**TASK INSTRUCTIONS**:
Copy the data exactly. Images are the one exception.
Start of THE RECORDS
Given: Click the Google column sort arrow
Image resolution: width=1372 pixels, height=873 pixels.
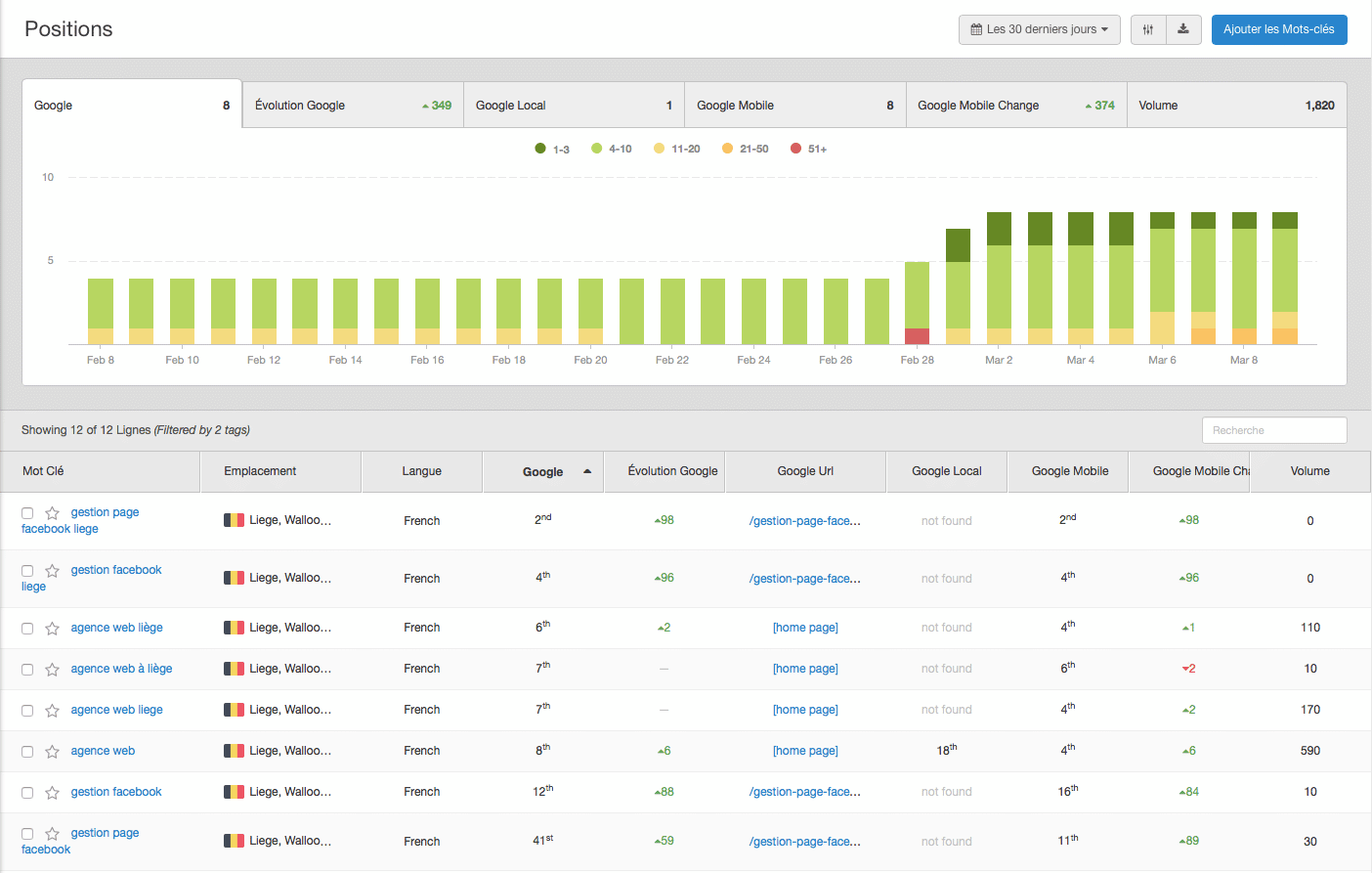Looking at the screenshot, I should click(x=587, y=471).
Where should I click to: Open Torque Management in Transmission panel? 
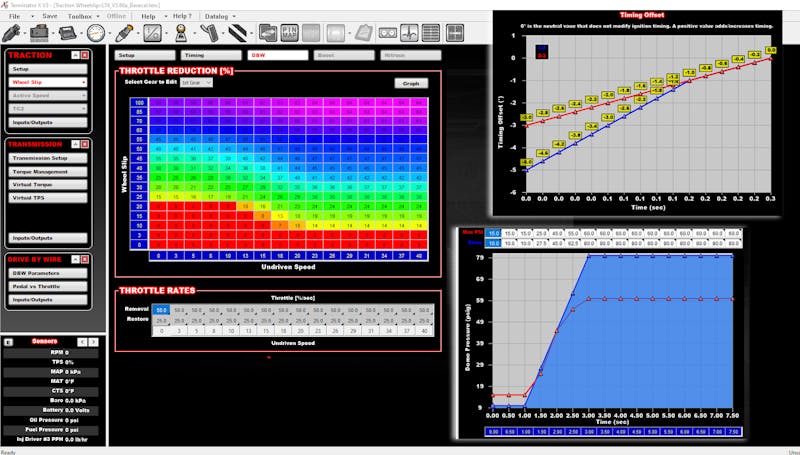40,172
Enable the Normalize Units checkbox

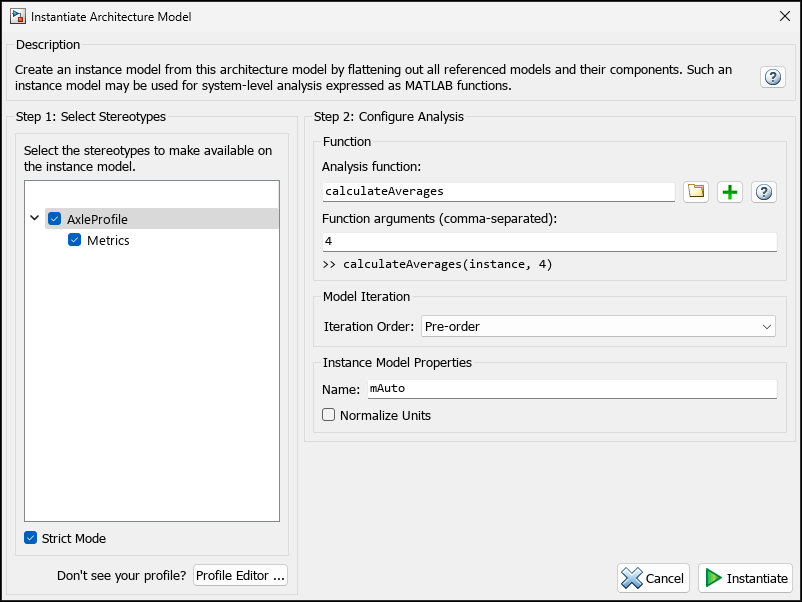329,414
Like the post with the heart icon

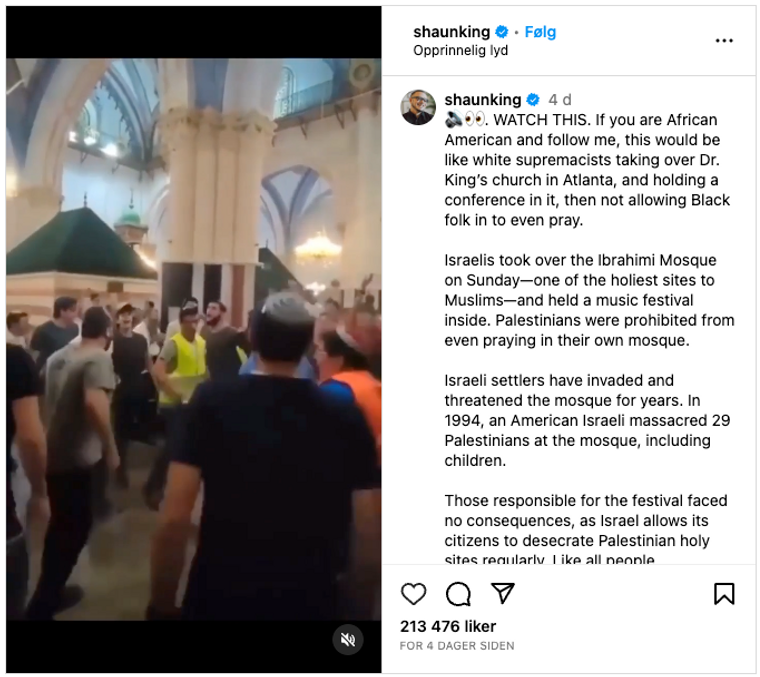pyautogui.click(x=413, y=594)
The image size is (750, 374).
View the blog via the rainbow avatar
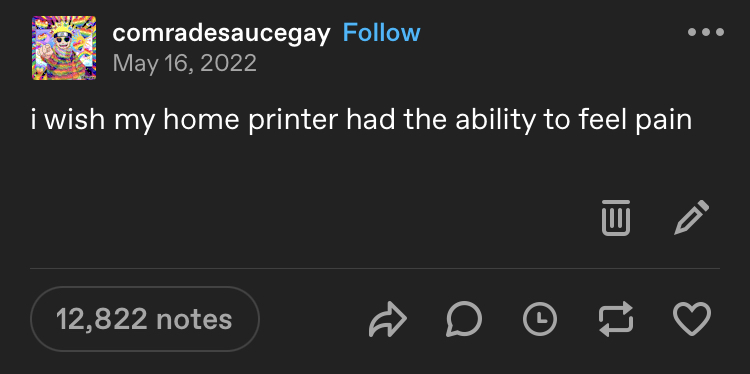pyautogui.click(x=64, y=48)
End of THE RECORDS
**RESPONSE BOX**:
Given: Click the Google column sort arrow
Image resolution: width=1372 pixels, height=873 pixels.
Looking at the screenshot, I should click(x=587, y=471).
Where should I click to: Open Torque Management in Transmission panel? 
40,172
Enable the Normalize Units checkbox

329,414
Like the post with the heart icon

pyautogui.click(x=413, y=594)
The image size is (750, 374).
View the blog via the rainbow avatar
pyautogui.click(x=64, y=48)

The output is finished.